### Texte fourni
=-=-=

Les amours des femmes voilées dévoilées

Les amours des femmes voilées dévoilées

Même les filles voilées entretiennent des relations amoureuses. Le
constat est lourd de sens, car leur voile qui leur confère une
certaine identité et appartenance sociale, qui leur impose certaines
règles et codes de conduite, ne les empêche pas pour autant de se
laisser guider par le besoin très naturel d’aimer et de sentir aimées.

Qu’il leur soit imposé ou choisi par conviction, le voile ne les
dissuade pas de goûter au fruit défendu et de se permettre les mêmes
libertés que les jeunes femmes civilisées, terme de bien de chez
nous, utilisé pour qualifier les femmes non voilées.

Dans les cafétérias des universités, dans les jardins ou dans les
salons de thé des quartiers huppés de la capitale, elles sont partout.
Elles sont très féminines malgré un voile noué au tour du coup
couvrant leurs cheveux. En jean slim bien moulant, mettant en valeur
leurs généreuses courbes féminines ou en ensemble classique, laissant
dégager beaucoup de grâce et de sensualité, elles squattent les salons
de thé huppés de la capitale.

Nadia sourit timidement. L’étudiante en interprétariat, assise
aujourd’hui dans son café préféré, Club 54, situé à proximité de sa
faculté, déguste tranquillement un thé maison avant qu’il ne
refroidisse. Elle tire sur sa clope, joue avec son téléphone, en
attendant l’arrivée de son amoureux. Aujourd’hui, comme chaque lundi,
après son dernier cours programmé à 10H00, le couple amoureux se rend
au ciné, seul lieu où ils peuvent déguster des instants d’amour
magiques dans l’obscurité de la salle. Elle rajuste un peu son
foulard, saisi son miroir, remet un peu de rouge à lèvres avant de se
livrer à nous.

=-=-=

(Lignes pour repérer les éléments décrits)

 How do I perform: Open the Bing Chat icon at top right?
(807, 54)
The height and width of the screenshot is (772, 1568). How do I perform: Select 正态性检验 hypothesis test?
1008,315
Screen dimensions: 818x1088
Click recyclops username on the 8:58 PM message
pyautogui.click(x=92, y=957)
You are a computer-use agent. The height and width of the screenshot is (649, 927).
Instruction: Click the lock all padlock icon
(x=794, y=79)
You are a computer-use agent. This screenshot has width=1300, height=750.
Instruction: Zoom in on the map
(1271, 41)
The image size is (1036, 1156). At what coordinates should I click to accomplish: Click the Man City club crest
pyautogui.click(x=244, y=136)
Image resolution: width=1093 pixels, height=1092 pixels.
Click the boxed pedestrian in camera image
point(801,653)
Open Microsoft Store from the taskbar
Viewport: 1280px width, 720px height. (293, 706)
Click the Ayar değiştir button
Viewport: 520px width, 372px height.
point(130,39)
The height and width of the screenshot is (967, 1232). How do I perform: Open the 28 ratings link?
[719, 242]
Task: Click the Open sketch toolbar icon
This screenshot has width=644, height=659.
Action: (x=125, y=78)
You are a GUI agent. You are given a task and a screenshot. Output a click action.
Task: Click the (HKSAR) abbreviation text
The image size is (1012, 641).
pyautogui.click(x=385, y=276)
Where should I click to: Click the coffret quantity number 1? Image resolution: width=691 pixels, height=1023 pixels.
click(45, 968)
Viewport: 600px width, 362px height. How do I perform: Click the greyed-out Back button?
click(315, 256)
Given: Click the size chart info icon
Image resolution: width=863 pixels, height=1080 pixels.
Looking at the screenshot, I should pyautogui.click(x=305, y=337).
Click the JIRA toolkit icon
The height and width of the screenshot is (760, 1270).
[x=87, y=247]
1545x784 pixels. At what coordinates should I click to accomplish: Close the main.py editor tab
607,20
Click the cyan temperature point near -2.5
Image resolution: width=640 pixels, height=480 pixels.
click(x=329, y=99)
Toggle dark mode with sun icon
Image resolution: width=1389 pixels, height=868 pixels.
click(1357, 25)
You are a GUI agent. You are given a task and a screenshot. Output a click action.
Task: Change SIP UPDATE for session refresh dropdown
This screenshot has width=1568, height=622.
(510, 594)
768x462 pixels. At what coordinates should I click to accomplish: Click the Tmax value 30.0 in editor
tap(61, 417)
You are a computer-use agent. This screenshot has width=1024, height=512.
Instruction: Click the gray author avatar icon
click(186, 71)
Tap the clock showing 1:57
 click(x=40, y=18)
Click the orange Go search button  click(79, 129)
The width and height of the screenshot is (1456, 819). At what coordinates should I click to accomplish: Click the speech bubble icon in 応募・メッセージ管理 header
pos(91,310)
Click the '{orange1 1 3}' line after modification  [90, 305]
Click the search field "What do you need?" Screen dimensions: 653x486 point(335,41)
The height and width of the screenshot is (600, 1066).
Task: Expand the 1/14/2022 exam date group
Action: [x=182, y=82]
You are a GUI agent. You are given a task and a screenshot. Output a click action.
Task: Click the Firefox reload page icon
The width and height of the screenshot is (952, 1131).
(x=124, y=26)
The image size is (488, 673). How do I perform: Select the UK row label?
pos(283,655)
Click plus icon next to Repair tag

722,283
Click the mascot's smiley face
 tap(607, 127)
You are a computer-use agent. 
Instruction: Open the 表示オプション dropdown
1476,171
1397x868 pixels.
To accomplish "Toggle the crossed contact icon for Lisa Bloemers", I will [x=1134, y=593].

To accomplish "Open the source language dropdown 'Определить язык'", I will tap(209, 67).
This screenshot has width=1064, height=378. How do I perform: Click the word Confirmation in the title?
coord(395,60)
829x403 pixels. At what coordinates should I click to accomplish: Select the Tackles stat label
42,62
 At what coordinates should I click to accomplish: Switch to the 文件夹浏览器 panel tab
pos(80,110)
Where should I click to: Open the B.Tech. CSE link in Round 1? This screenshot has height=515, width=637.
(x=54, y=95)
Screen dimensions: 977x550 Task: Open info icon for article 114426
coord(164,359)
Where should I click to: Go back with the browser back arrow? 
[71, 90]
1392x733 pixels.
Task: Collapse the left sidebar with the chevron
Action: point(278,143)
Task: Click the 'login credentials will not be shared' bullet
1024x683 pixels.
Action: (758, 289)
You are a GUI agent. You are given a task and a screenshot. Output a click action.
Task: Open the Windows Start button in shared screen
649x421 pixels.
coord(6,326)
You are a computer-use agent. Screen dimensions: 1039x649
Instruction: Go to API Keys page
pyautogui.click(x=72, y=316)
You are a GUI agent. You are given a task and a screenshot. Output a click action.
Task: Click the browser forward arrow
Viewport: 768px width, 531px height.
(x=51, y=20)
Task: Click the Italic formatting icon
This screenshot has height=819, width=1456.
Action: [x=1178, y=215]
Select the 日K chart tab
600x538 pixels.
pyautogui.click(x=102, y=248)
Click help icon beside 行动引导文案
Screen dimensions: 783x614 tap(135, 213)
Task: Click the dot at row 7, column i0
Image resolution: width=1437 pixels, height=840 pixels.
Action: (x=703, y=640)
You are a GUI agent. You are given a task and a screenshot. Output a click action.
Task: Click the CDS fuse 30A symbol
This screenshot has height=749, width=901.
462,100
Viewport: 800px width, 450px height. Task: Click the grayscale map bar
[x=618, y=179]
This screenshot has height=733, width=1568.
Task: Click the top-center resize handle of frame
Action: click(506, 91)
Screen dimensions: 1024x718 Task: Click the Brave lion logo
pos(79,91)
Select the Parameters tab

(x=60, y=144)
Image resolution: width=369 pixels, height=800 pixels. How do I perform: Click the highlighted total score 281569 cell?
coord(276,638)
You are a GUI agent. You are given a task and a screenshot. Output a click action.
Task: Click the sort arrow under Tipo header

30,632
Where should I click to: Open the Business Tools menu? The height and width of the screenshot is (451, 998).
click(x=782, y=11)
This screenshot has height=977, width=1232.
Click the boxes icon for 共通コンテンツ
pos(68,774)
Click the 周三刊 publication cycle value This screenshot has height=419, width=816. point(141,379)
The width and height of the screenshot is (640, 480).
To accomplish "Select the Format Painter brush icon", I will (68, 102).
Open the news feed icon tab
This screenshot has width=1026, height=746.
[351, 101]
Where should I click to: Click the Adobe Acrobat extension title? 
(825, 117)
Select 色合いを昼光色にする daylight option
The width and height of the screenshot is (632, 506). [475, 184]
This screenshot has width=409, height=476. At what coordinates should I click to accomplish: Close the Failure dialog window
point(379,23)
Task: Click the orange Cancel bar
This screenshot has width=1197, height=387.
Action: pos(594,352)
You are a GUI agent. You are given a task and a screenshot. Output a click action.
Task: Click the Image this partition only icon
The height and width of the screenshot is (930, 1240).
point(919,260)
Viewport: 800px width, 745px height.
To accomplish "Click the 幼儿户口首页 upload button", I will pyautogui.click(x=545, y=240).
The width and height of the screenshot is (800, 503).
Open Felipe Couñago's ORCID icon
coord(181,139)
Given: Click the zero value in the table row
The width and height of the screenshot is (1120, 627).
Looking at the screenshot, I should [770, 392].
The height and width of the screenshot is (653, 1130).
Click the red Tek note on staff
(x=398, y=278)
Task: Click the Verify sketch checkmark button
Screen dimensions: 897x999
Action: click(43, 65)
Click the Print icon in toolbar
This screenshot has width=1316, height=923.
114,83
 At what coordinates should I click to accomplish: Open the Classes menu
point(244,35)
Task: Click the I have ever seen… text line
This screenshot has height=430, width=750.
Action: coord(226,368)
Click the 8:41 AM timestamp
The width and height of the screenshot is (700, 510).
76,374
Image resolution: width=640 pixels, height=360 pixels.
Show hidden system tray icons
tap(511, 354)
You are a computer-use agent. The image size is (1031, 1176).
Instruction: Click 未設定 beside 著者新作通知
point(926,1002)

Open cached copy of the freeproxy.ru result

=-=-=

### Travail demandé
Reprends le texte sur les amours des femmes voilées, de « Même les filles » jusqu'à « femmes non voilées. » inclus, en renommant « relations amoureuses » en « histoires d'amour ».

### Réponse ci-dessous
Même les filles voilées entretiennent des histoires d'amour. Le
constat est lourd de sens, car leur voile qui leur confère une
certaine identité et appartenance sociale, qui leur impose certaines
règles et codes de conduite, ne les empêche pas pour autant de se
laisser guider par le besoin très naturel d’aimer et de sentir aimées.

Qu’il leur soit imposé ou choisi par conviction, le voile ne les
dissuade pas de goûter au fruit défendu et de se permettre les mêmes
libertés que les jeunes femmes civilisées, terme de bien de chez
nous, utilisé pour qualifier les femmes non voilées.